Source material
§

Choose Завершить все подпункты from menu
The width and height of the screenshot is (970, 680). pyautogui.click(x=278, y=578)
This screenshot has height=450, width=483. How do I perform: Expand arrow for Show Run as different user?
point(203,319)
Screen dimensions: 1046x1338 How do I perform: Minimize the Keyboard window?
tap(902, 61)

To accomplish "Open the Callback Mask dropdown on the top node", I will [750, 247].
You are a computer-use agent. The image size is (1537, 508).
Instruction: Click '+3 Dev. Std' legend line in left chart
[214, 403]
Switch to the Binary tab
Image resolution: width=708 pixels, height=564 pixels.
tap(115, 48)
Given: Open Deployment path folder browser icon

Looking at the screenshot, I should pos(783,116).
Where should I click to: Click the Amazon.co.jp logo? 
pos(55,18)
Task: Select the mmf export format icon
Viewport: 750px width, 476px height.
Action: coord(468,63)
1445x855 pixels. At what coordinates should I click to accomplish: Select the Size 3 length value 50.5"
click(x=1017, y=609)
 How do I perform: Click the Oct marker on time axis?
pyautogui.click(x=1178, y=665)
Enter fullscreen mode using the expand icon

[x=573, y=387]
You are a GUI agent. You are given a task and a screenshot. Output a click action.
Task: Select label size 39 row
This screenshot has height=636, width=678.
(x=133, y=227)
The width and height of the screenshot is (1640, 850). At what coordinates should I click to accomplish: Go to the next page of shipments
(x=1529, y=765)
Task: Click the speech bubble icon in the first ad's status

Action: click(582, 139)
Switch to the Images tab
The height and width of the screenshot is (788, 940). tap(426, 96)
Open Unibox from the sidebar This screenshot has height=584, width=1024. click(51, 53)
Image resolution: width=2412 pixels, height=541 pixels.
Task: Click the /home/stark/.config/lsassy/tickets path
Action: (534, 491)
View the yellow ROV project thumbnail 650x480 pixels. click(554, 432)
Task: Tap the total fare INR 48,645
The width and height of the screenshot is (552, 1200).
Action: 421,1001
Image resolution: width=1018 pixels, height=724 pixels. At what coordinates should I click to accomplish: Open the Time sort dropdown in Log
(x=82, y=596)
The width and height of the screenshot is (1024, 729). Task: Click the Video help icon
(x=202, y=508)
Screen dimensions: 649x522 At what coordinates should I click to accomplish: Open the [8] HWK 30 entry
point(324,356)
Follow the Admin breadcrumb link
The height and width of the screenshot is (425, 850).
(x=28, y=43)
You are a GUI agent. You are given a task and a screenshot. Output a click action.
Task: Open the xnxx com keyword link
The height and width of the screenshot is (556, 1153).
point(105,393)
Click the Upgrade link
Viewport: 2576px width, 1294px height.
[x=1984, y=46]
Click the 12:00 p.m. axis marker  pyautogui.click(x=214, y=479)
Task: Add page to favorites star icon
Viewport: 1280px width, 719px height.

§

Task objective
Render every line of the records above as a Markdown table with the columns Row and Line, numbering each row and omitting blank lines.

The output
| Row | Line |
|---|---|
| 1 | Choose Завершить все подпункты from menu |
| 2 | The width and height of the screenshot is (970, 680). pyautogui.click(x=278, y=578) |
| 3 | This screenshot has height=450, width=483. How do I perform: Expand arrow for Show Run as different user? |
| 4 | point(203,319) |
| 5 | Screen dimensions: 1046x1338 How do I perform: Minimize the Keyboard window? |
| 6 | tap(902, 61) |
| 7 | To accomplish "Open the Callback Mask dropdown on the top node", I will [750, 247]. |
| 8 | You are a computer-use agent. The image size is (1537, 508). |
| 9 | Instruction: Click '+3 Dev. Std' legend line in left chart |
| 10 | [214, 403] |
| 11 | Switch to the Binary tab |
| 12 | Image resolution: width=708 pixels, height=564 pixels. |
| 13 | tap(115, 48) |
| 14 | Given: Open Deployment path folder browser icon |
| 15 | Looking at the screenshot, I should pos(783,116). |
| 16 | Where should I click to: Click the Amazon.co.jp logo?  |
| 17 | pos(55,18) |
| 18 | Task: Select the mmf export format icon |
| 19 | Viewport: 750px width, 476px height. |
| 20 | Action: coord(468,63) |
| 21 | 1445x855 pixels. At what coordinates should I click to accomplish: Select the Size 3 length value 50.5" |
| 22 | click(x=1017, y=609) |
| 23 |  How do I perform: Click the Oct marker on time axis? |
| 24 | pyautogui.click(x=1178, y=665) |
| 25 | Enter fullscreen mode using the expand icon |
| 26 | [x=573, y=387] |
| 27 | You are a GUI agent. You are given a task and a screenshot. Output a click action. |
| 28 | Task: Select label size 39 row |
| 29 | This screenshot has height=636, width=678. |
| 30 | (x=133, y=227) |
| 31 | The width and height of the screenshot is (1640, 850). At what coordinates should I click to accomplish: Go to the next page of shipments |
| 32 | (x=1529, y=765) |
| 33 | Task: Click the speech bubble icon in the first ad's status |
| 34 | Action: click(582, 139) |
| 35 | Switch to the Images tab |
| 36 | The height and width of the screenshot is (788, 940). tap(426, 96) |
| 37 | Open Unibox from the sidebar This screenshot has height=584, width=1024. click(51, 53) |
| 38 | Image resolution: width=2412 pixels, height=541 pixels. |
| 39 | Task: Click the /home/stark/.config/lsassy/tickets path |
| 40 | Action: (534, 491) |
| 41 | View the yellow ROV project thumbnail 650x480 pixels. click(554, 432) |
| 42 | Task: Tap the total fare INR 48,645 |
| 43 | The width and height of the screenshot is (552, 1200). |
| 44 | Action: 421,1001 |
| 45 | Image resolution: width=1018 pixels, height=724 pixels. At what coordinates should I click to accomplish: Open the Time sort dropdown in Log |
| 46 | (x=82, y=596) |
| 47 | The width and height of the screenshot is (1024, 729). Task: Click the Video help icon |
| 48 | (x=202, y=508) |
| 49 | Screen dimensions: 649x522 At what coordinates should I click to accomplish: Open the [8] HWK 30 entry |
| 50 | point(324,356) |
| 51 | Follow the Admin breadcrumb link |
| 52 | The height and width of the screenshot is (425, 850). |
| 53 | (x=28, y=43) |
| 54 | You are a GUI agent. You are given a task and a screenshot. Output a click action. |
| 55 | Task: Open the xnxx com keyword link |
| 56 | The height and width of the screenshot is (556, 1153). |
| 57 | point(105,393) |
| 58 | Click the Upgrade link |
| 59 | Viewport: 2576px width, 1294px height. |
| 60 | [x=1984, y=46] |
| 61 | Click the 12:00 p.m. axis marker  pyautogui.click(x=214, y=479) |
| 62 | Task: Add page to favorites star icon |
| 63 | Viewport: 1280px width, 719px height. |